Compressor operating pressures and flare header pressures can and will vary from the values specified on the seal data sheets.
Using one of the following methods will ensure that a seal face pressure reversal, which can fail the seal, will not occur:
- A dedicated differential pressure control valve for each seal with a signal select device that will reference the higher value of seal gas reference pressure or primary vent pressure upstream of the primary vent orifice.
- One differential pressure control valve supplying seal gas to each seal in the compressor that senses pressure in the primary vent header downstream of the orifices and set a sufficient high differential pressure (3-4 barg) to ensure that supplied seal gas pressure will always be greater than the maximum flare header pressure. (This alternative is used for large flow compressors where the excessive seal gas flow entering the compressor is still a small percentage of the total compressor flow.)
The best practice is to design the seal gas supply system so that the seal gas will always be maintained at a higher than reference gas or flare pressure, to prevent seal face pressure reversals.
The majority of dry gas seal failures occur in low suction pressure services, where the flare header pressure can exceed the seal gas supply pressure. This situation will cause a seal face pressure reversal, which will force the seal faces together and fail the seal.
In 2006, FAI was involved in the root cause analysis of a large number of dry gas seal failures in low pressure services. In the majority of cases, the failure of the seal system to respond to a larger than expected primary vent flare header pressure was determined to be the root cause of the seal failures.
This best practice has been used since 2006 for new projects, and during dry gas seal field audits to ensure that a seal face pressure reversal does not occur. At the present time (2010) all projects and field modifications using this best practice have not encountered a seal failure (MTBFs greater than 48 months and counting).
Excessive lube oil carryover
All dry gas seals are provided with a separation seal system to prevent oil from entering into the seal chamber. However, the following issues can arise, which allow lube oil carryover into the secondary (outer) seal port:
- Buffer gas (nitrogen or air) supply upsets
- Control valve malfunction
- Carbon ring floating seal hang-up
- Carbon ring floating seal wear
- Bearing housing oil drain system blockage
It is important to ensure that the low point drain area in a secondary vent is monitored and drained for lube oil carryover to prevent a secondary (outer) seal failure due to oil contamination.

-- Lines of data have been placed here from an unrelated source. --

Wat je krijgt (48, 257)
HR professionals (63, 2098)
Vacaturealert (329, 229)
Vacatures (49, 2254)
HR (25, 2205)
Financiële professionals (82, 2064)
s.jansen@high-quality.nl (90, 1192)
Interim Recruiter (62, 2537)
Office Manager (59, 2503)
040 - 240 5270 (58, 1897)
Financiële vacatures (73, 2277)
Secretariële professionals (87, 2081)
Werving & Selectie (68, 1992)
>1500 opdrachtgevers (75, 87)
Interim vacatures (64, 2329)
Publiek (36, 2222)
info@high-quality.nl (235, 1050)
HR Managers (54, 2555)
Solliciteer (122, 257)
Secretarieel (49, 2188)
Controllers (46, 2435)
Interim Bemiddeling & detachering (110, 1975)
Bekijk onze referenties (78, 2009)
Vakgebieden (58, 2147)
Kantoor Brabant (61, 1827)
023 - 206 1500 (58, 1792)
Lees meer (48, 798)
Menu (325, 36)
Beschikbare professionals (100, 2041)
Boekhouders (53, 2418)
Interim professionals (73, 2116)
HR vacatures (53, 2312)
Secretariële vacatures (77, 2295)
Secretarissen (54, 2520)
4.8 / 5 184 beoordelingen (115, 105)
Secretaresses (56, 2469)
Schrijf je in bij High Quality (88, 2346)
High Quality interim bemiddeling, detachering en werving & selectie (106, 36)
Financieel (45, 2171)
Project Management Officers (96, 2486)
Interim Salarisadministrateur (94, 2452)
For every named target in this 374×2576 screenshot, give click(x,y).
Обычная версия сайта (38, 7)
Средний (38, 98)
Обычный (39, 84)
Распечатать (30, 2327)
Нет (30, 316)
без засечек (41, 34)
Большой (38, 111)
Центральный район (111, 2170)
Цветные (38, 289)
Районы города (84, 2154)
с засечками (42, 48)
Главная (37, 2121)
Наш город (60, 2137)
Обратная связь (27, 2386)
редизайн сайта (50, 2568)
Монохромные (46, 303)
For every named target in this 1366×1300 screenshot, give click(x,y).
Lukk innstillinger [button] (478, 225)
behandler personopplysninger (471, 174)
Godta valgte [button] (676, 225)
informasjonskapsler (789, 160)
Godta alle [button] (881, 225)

The majority of dry gas seal separation systems do not positively prevent carryover of oil into the seal chamber. Failure to monitor and drain the secondary (outer) seal chamber can result in sudden secondary seal failure and expose the plant to a gas release.
In 2008, a client had a catastrophic secondary seal failure resulting in a plant gas release. During seal changeout it was discovered that the secondary vent had been totally filled with lube oil up to the top (10 meters + high).
This best practice has been used since the late 1990s when an outer seal failure was caused by excessive lube oil carryover without being monitored. SInce that time, we have always recommended that secondary seal vent chambers be checked periodically for oil carryover, and that a permanent means of monitoring be installed (automatic seal oil drainers — the type used as sour oil drain traps in all oil systems). This best practice has produced dry gas seal MTBFs in excess of 100 months.